Méthode pandas.DataFrame.iterrows

Signature de la méthode iterrows

def iterrows(self) -> 'Iterable[Tuple[Label, Series]]' 

Description

iterrows.__doc__

        Iterate over DataFrame rows as (index, Series) pairs.

        Yields
        ------
        index : label or tuple of label
            The index of the row. A tuple for a `MultiIndex`.
        data : Series
            The data of the row as a Series.

        See Also
        --------
        DataFrame.itertuples : Iterate over DataFrame rows as namedtuples of the values.
        DataFrame.items : Iterate over (column name, Series) pairs.

        Notes
        -----
        1. Because ``iterrows`` returns a Series for each row,
           it does **not** preserve dtypes across the rows (dtypes are
           preserved across columns for DataFrames).
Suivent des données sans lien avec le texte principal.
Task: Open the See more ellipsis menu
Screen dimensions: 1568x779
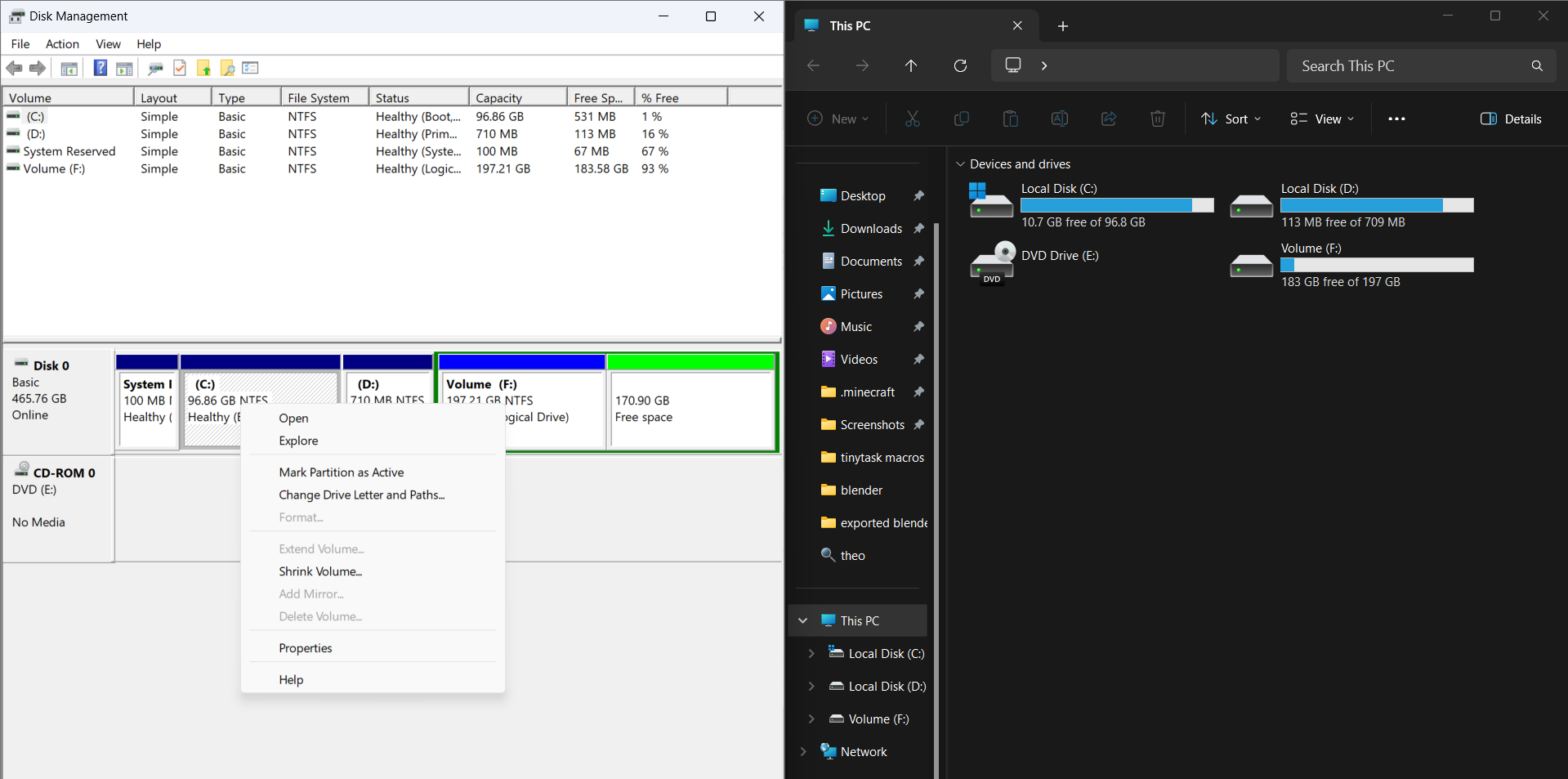Action: (x=1396, y=119)
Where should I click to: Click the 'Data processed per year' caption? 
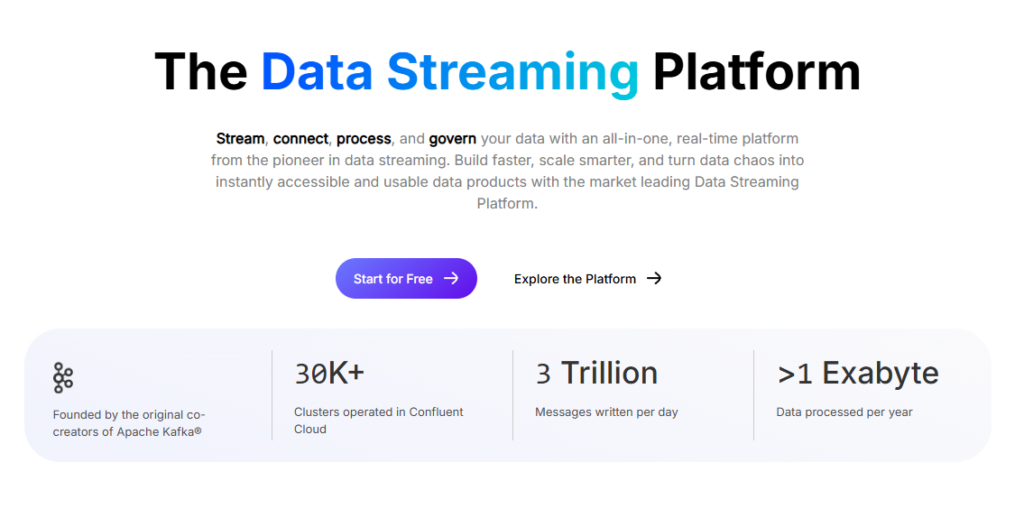pos(844,412)
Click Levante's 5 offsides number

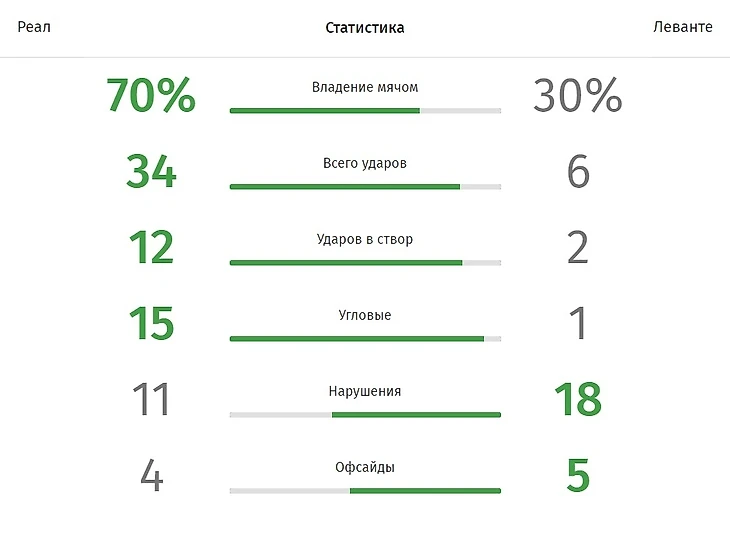tap(578, 475)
For example,

           >>> df = pd.DataFrame([[1, 1.5]], columns=['int', 'float'])
           >>> row = next(df.iterrows())[1]
           >>> row
           int      1.0
           float    1.5
           Name: 0, dtype: float64
           >>> print(row['int'].dtype)
           float64
           >>> print(df['int'].dtype)
           int64

           To preserve dtypes while iterating over the rows, it is better
           to use :meth:`itertuples` which returns namedtuples of the values
           and which is generally faster than ``iterrows``.

        2. You should **never modify** something you are iterating over.
           This is not guaranteed to work in all cases. Depending on the
           data types, the iterator returns a copy and not a view, and writing
           to it will have no effect.